Presenter: Aaron Saxton, National Center for Supercomputing Applications, University of Illinois
Tuesday, October 6, 2020
There are many ways to parallelize computational workflows on HPC systems like Blue Waters and they all come with risks and benefits. The holy grail of paralyzing ML workflows is distributed training. In this process the model is copied, data is partitioned, and both are loaded onto multiple nodes to increase the scale at which we can train. In this talk, we start with the hypothesis that all data can be embedded on some lower dimension manifold. Indeed, this is called the geometric interpretation of data. Since gradient methods are the primary algorithms to optimize ML models on training data, by using the geometric interpretation we are able to visualize and gain insight to the challenges optimization faces. In particular we will explore how this expresses while training at scale. There is no good general theory of ML training, but this will give practitioners some intuitive tools to improve their models to push the limits of scaling.

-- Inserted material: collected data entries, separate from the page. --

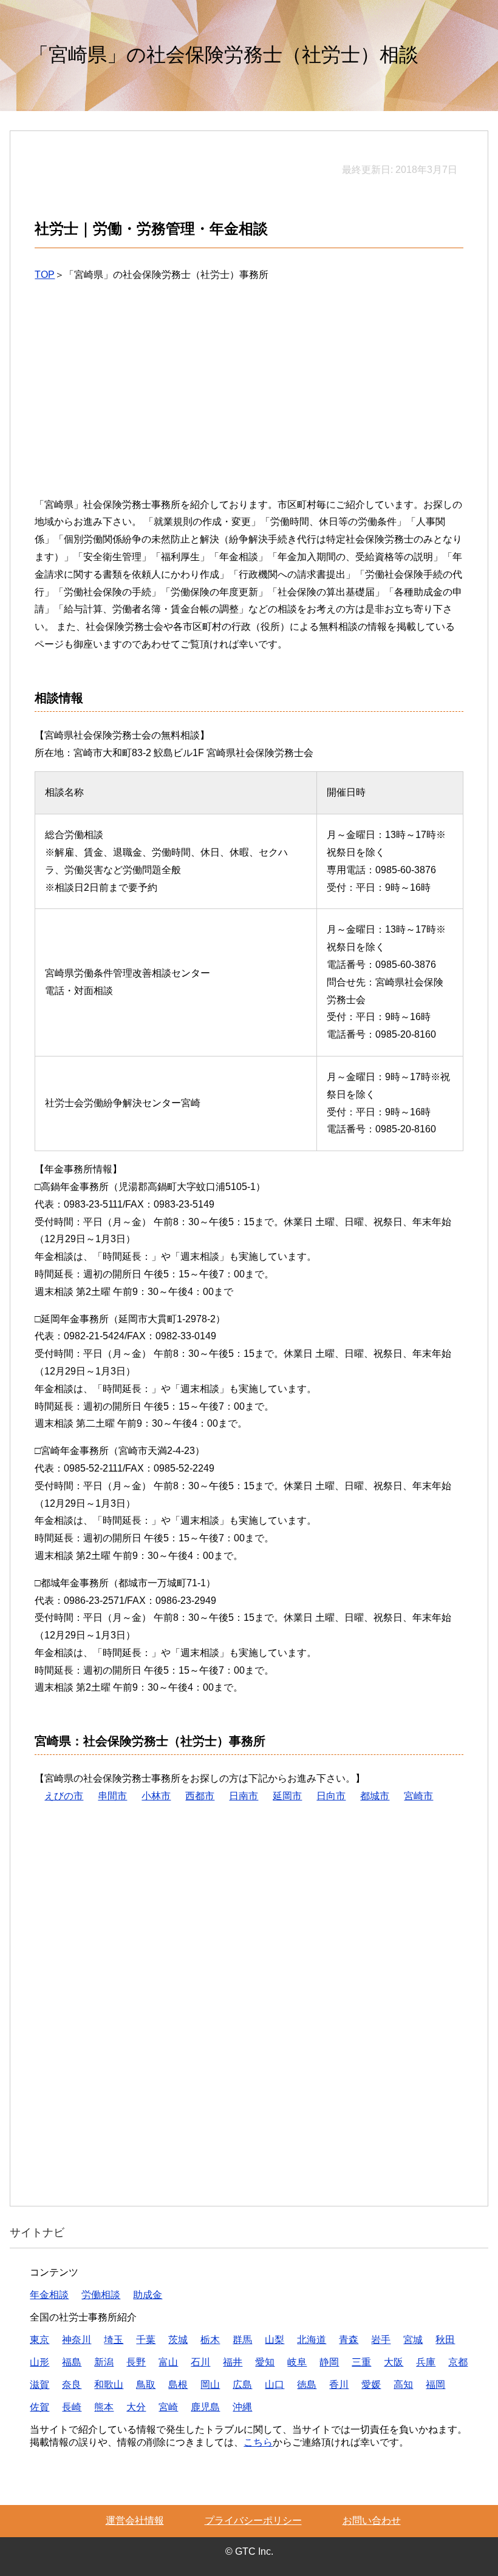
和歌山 (108, 2384)
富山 (168, 2362)
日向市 (331, 1796)
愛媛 (371, 2384)
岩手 (381, 2339)
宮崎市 (418, 1796)
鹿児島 (205, 2407)
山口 (274, 2384)
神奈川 (76, 2339)
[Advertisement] (249, 399)
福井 (232, 2362)
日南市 (243, 1796)
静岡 (329, 2362)
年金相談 (49, 2295)
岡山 (210, 2384)
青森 (348, 2339)
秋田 (445, 2339)
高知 (403, 2384)
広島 (242, 2384)
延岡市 (287, 1796)
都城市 (374, 1796)
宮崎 (168, 2407)
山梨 (274, 2339)
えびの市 (63, 1796)
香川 (339, 2384)
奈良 (71, 2384)
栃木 (210, 2339)
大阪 (393, 2362)
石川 (200, 2362)
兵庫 (425, 2362)
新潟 (104, 2362)
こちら (258, 2442)
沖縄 (242, 2407)
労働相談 (100, 2295)
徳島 (306, 2384)
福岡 (435, 2384)
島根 (178, 2384)
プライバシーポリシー (253, 2520)
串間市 (112, 1796)
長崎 (71, 2407)
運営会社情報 (135, 2520)
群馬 (242, 2339)
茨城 (178, 2339)
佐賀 (39, 2407)
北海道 (311, 2339)
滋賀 (39, 2384)
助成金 (147, 2295)
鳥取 (145, 2384)
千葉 (145, 2339)
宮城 (413, 2339)
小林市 (156, 1796)
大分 (136, 2407)
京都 (458, 2362)
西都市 (199, 1796)
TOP (45, 274)
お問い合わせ (372, 2520)
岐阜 (297, 2362)
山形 (39, 2362)
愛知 (265, 2362)
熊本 (104, 2407)
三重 (361, 2362)
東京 (39, 2339)
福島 (71, 2362)
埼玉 (113, 2339)
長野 (136, 2362)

Aaron Saxton is a Data Scientist who works in the Blue Waters project office at the National Center for Super Computing Applications (NCSA). His current interest is in machine learning, data, and migrating popular data/ML techniques to HPC environments. His career has shifted back and forth between industry and academic ventures. Previous to NCSA he was a data scientist and founding member of the agricultural data company Agrible Inc. participating in crop model development and customer facing deployment. Before that, Aaron worked at Neustar Inc, University of Kentucky, and SAIC. In the summer of 2014, shortly after joining Neustar, Aaron graduated from University of Kentucky to earn his PhD in Mathematics by studying Partial Differential Equations, Operator Theory, and the Schrodinger equation.